Costruita nel 1449 per iniziativa di Sigismondo Malatesta, la rocca offre ai suoi visitatori un panorama mozzafiato: da qui si può ammirare un territorio che va dall’Adriatico al crinale degli Appennini. Oltre alla magnifica vista, di cui si può godere dalla Torre del Mastio, il castello mette a disposizione l’albero genealogico dei Malatesta e i due vasti cortili.

3. Castello di Montebello

Gli amanti delle leggende e delle storie di fantasmi non potranno rinunciare alla possibilità di visitare il celebre Castello di Montebello a Poggio Torriana, Rimini, noto anche come il castello di Azzurrina. Oltre al fascino del paranormale, il castello è anche un importante luogo di interesse storico, come è possibile approfondire grazie alla visita guidata.

Il più famoso ospite della rocca romagnola è lo spirito di Guendalina, figlia di Uguccione, detta Azzurrina per i suoi “occhi color del cielo e i capelli chiari coi riflessi azzurrini”. La bambina, nata albina, scomparve il 21 giugno del 1375 nel nevaio della fortezza per non essere mai più trovata: una storia che, nei secoli, ha affascinato molti avventori e continua a farlo ancora oggi.

2. Fortezza di San Leo

La magnifica Fortezza di San Leo troneggia sul piccolo borgo della Romagna, tappa imperdibile per gli appassionati di storia e castelli medievali.
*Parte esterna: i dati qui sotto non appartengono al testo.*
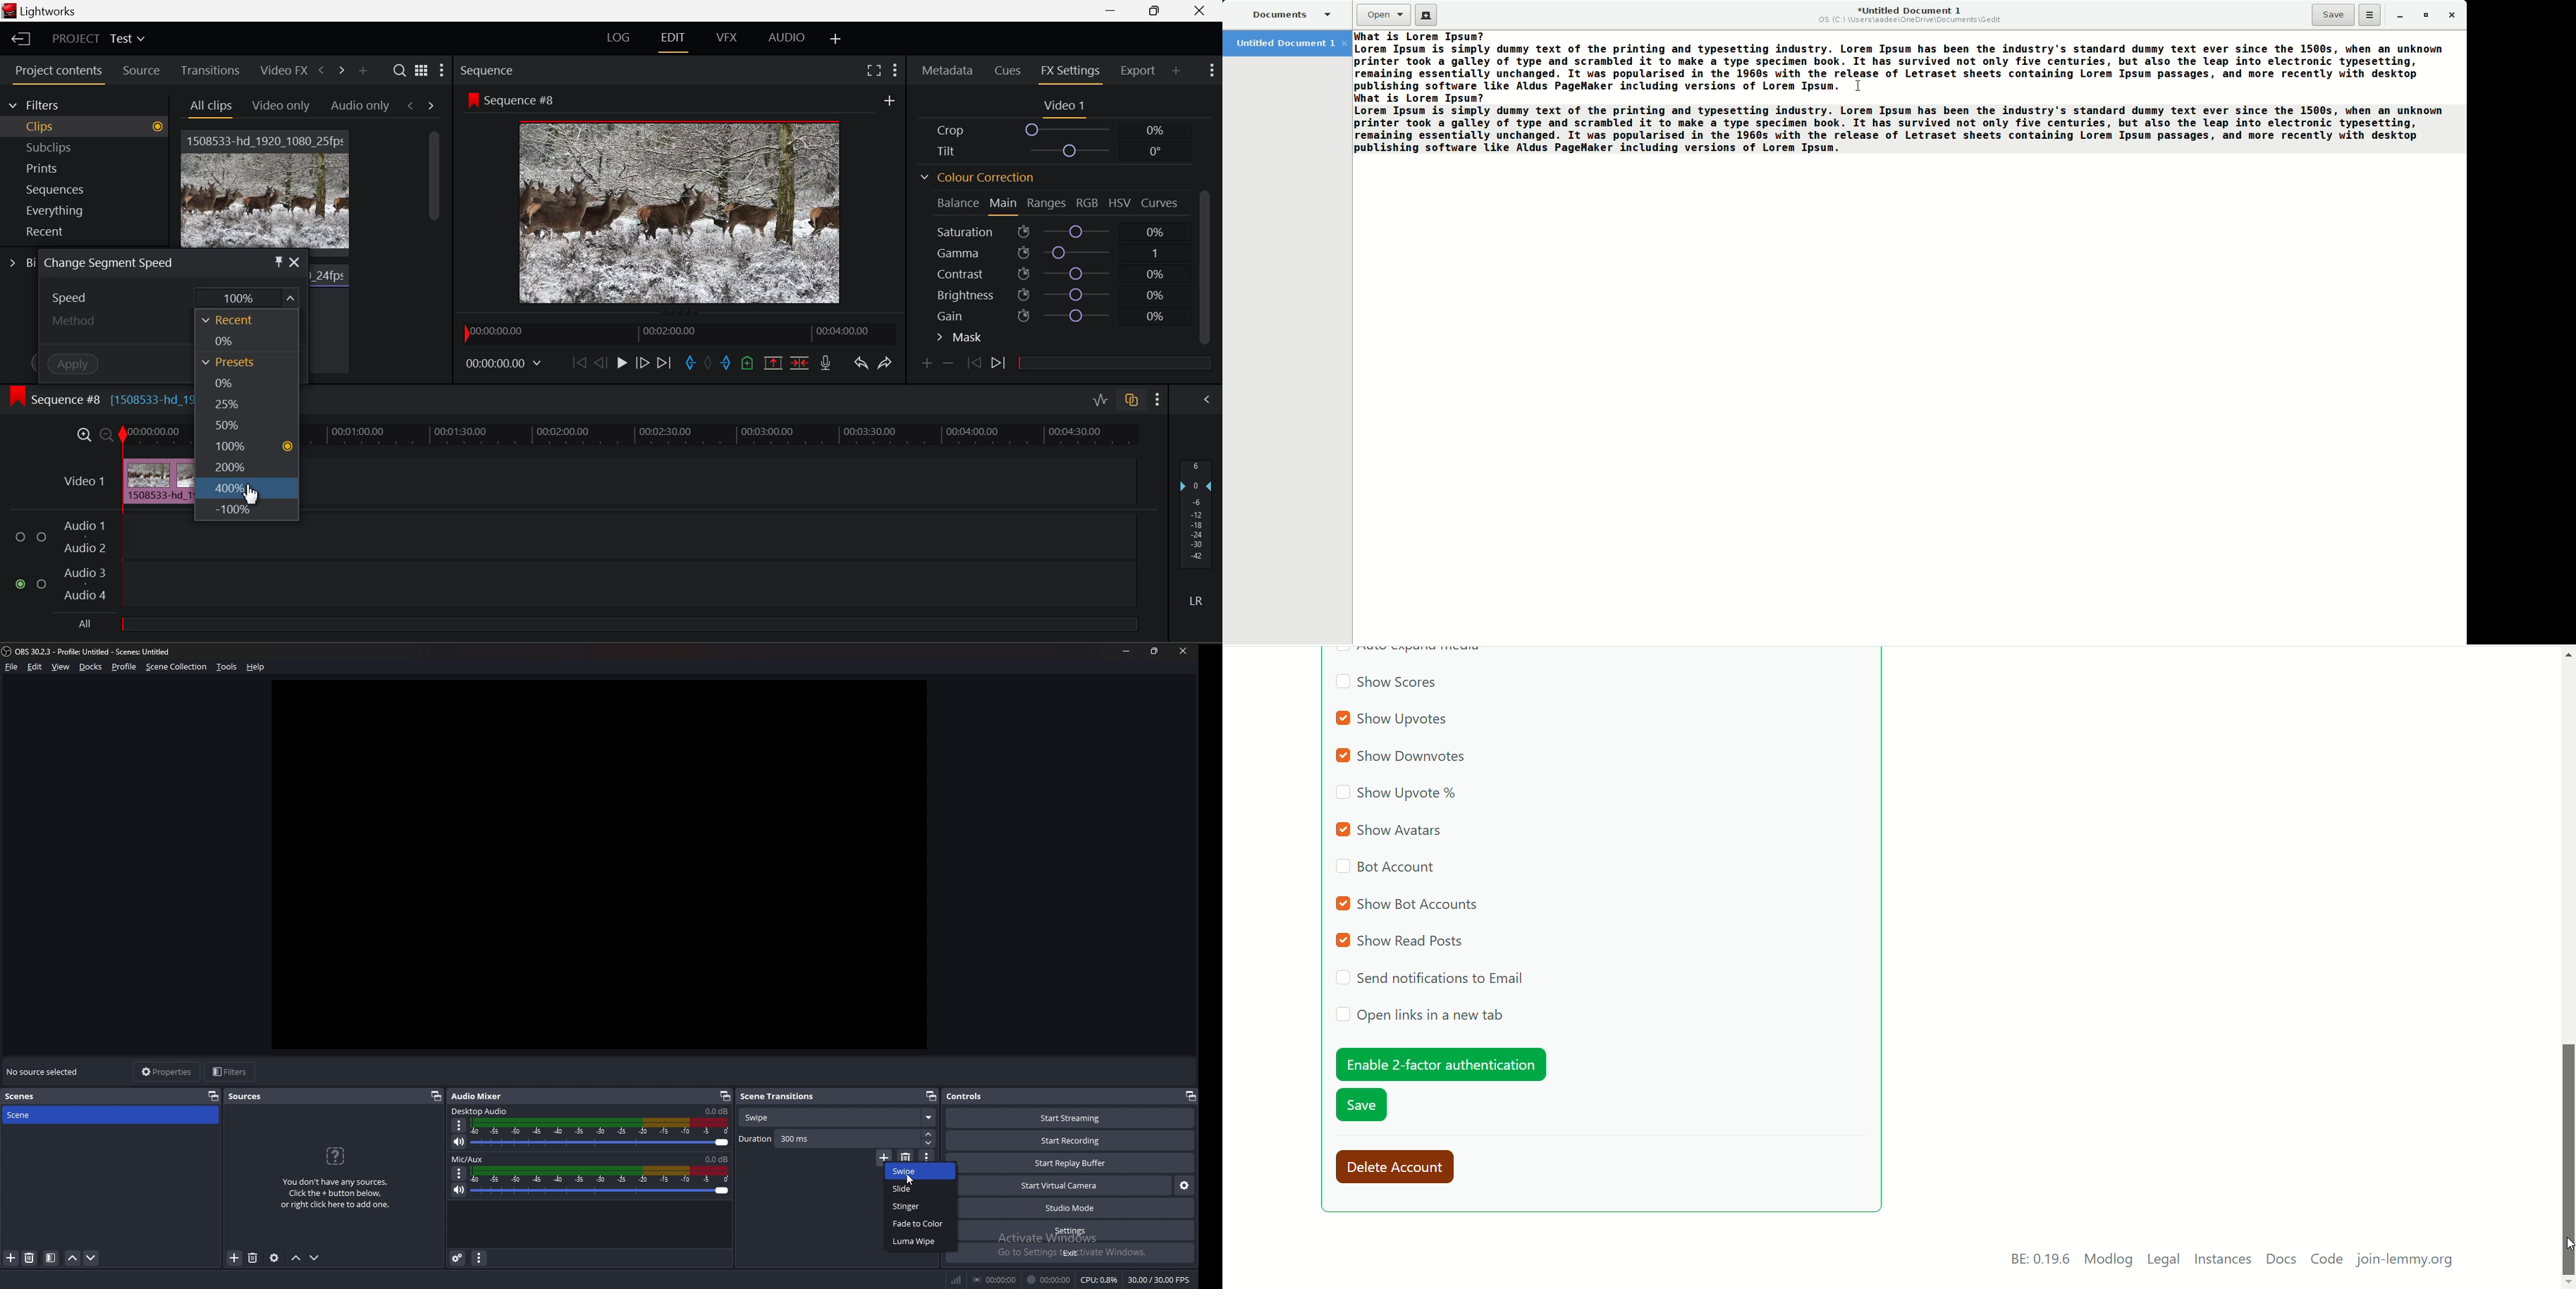 This screenshot has height=1316, width=2576. I want to click on 50%, so click(244, 426).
Oltre a mantenere il fascino che solo una roccaforte inespugnabile può avere, la fortezza ospita mostre e collezioni una più interessante dell’altra: dalle esposizioni di armi cinquecentesche agli antichi strumenti di tortura, dai reperti delle Guerre Mondiali alle repliche del Vasari.

E parlando di ospiti, anche San Leo ne vanta uno illustre: il mago e alchimista Giuseppe Balsamo, Conte di Cagliostro. Questa misteriosa figura terminò qui la sua esistenza in qualità di prigioniero, graziato dalla pena di morte per eresia nel 1790 da Papa Pio VI. Per lui fu costruita un’apposita cella, la cella del pozzetto, detta anche la “cagliostrina”.

1. Rocca Fregoso di Sant'Agata Feltria

L’ultima tappa di questo viaggio unisce storia e magia: si tratta di Rocca Fregoso a Sant’Agata Feltria, nota anche come Rocca delle Fiabe. Roccaforte dall’aspetto spettacolare, domina la valle del Savio dallo strapiombo naturale su cui sorge. Qui fu costruita intorno all’anno 1000 per volontà della famiglia Cavalca dei Conti di Bertinoro.

Il nome di Rocca delle Fiabe si deve al museo ospitato oggi dalla fortezza medievale e ideato da Professor Antonio Faeti, docente di storia e letteratura per l’infanzia, noto pedagogista ed esperto di grammatica della fantasia. Qui gli avventori possono esplorare quattro stanze dedicate alla fiaba, divise per temi: "Scarpe, Scarpine, Scarpette", "Il Solitario Castellano", "Il Viaggiatore Incantato" e "Fanciulli nella Foresta".